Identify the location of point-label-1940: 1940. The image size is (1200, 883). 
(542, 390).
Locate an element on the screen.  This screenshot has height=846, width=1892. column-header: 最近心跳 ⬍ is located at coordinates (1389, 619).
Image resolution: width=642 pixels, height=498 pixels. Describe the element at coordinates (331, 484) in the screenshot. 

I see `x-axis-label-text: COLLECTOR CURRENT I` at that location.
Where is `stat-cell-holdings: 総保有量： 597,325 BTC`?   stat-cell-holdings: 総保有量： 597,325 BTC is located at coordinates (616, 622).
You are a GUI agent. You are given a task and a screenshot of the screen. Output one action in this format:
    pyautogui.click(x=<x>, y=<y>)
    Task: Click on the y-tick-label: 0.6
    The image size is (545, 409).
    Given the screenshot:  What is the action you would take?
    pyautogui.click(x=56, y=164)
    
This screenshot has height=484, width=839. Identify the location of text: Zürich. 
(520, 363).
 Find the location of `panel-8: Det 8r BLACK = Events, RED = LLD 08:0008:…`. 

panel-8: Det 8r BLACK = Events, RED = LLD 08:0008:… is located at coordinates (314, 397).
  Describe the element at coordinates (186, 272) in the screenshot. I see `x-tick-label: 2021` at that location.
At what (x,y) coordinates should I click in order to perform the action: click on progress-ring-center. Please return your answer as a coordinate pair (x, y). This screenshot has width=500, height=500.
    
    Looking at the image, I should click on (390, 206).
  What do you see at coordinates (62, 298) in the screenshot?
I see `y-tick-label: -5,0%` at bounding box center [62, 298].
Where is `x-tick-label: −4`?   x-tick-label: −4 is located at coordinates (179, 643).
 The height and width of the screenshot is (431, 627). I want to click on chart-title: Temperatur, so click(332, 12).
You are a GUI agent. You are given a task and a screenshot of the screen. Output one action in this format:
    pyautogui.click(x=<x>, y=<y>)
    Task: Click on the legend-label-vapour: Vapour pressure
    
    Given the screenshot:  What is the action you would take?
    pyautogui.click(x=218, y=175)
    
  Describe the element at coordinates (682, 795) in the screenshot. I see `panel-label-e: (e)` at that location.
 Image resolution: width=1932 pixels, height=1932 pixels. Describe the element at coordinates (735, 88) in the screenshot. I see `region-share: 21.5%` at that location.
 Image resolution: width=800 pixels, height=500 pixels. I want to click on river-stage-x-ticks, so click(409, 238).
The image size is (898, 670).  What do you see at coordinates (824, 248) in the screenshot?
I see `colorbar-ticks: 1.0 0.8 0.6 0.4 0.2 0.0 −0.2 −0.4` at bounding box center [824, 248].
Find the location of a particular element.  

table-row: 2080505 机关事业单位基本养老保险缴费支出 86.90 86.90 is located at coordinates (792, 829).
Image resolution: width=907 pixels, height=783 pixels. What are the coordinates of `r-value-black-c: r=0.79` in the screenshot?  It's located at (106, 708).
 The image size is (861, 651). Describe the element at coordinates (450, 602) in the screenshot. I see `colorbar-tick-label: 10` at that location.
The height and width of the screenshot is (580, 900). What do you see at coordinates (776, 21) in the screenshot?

**WORK TASK:** Update the data above by changing each instance of "GUI agent" to "screen assistant", leaving the rest of the lines as they are.

**RESULT BELOW:**
Identify the location of point-label-1940: 1940. The image size is (1200, 883). 
(542, 390).
Locate an element on the screen.  This screenshot has height=846, width=1892. column-header: 最近心跳 ⬍ is located at coordinates (1389, 619).
Image resolution: width=642 pixels, height=498 pixels. Describe the element at coordinates (331, 484) in the screenshot. 

I see `x-axis-label-text: COLLECTOR CURRENT I` at that location.
Where is `stat-cell-holdings: 総保有量： 597,325 BTC`?   stat-cell-holdings: 総保有量： 597,325 BTC is located at coordinates (616, 622).
You are a screen assistant. You are given a task and a screenshot of the screen. Output one action in this format:
    pyautogui.click(x=<x>, y=<y>)
    Task: Click on the y-tick-label: 0.6
    The image size is (545, 409).
    Given the screenshot:  What is the action you would take?
    pyautogui.click(x=56, y=164)
    
This screenshot has height=484, width=839. Identify the location of text: Zürich. 
(520, 363).
 Find the location of `panel-8: Det 8r BLACK = Events, RED = LLD 08:0008:…`. 

panel-8: Det 8r BLACK = Events, RED = LLD 08:0008:… is located at coordinates (314, 397).
  Describe the element at coordinates (186, 272) in the screenshot. I see `x-tick-label: 2021` at that location.
At what (x,y) coordinates should I click in order to perform the action: click on progress-ring-center. Please return your answer as a coordinate pair (x, y). This screenshot has width=500, height=500.
    
    Looking at the image, I should click on (390, 206).
  What do you see at coordinates (62, 298) in the screenshot?
I see `y-tick-label: -5,0%` at bounding box center [62, 298].
Where is `x-tick-label: −4`?   x-tick-label: −4 is located at coordinates (179, 643).
 The height and width of the screenshot is (431, 627). I want to click on chart-title: Temperatur, so click(332, 12).
You are a screen assistant. You are given a task and a screenshot of the screen. Output one action in this format:
    pyautogui.click(x=<x>, y=<y>)
    Task: Click on the legend-label-vapour: Vapour pressure
    
    Given the screenshot:  What is the action you would take?
    pyautogui.click(x=218, y=175)
    
  Describe the element at coordinates (682, 795) in the screenshot. I see `panel-label-e: (e)` at that location.
 Image resolution: width=1932 pixels, height=1932 pixels. Describe the element at coordinates (735, 88) in the screenshot. I see `region-share: 21.5%` at that location.
 Image resolution: width=800 pixels, height=500 pixels. I want to click on river-stage-x-ticks, so click(409, 238).
The image size is (898, 670).  What do you see at coordinates (824, 248) in the screenshot?
I see `colorbar-ticks: 1.0 0.8 0.6 0.4 0.2 0.0 −0.2 −0.4` at bounding box center [824, 248].
Find the location of a particular element.  

table-row: 2080505 机关事业单位基本养老保险缴费支出 86.90 86.90 is located at coordinates (792, 829).
Image resolution: width=907 pixels, height=783 pixels. What are the coordinates of `r-value-black-c: r=0.79` in the screenshot?  It's located at (106, 708).
 The image size is (861, 651). Describe the element at coordinates (450, 602) in the screenshot. I see `colorbar-tick-label: 10` at that location.
The height and width of the screenshot is (580, 900). What do you see at coordinates (776, 21) in the screenshot?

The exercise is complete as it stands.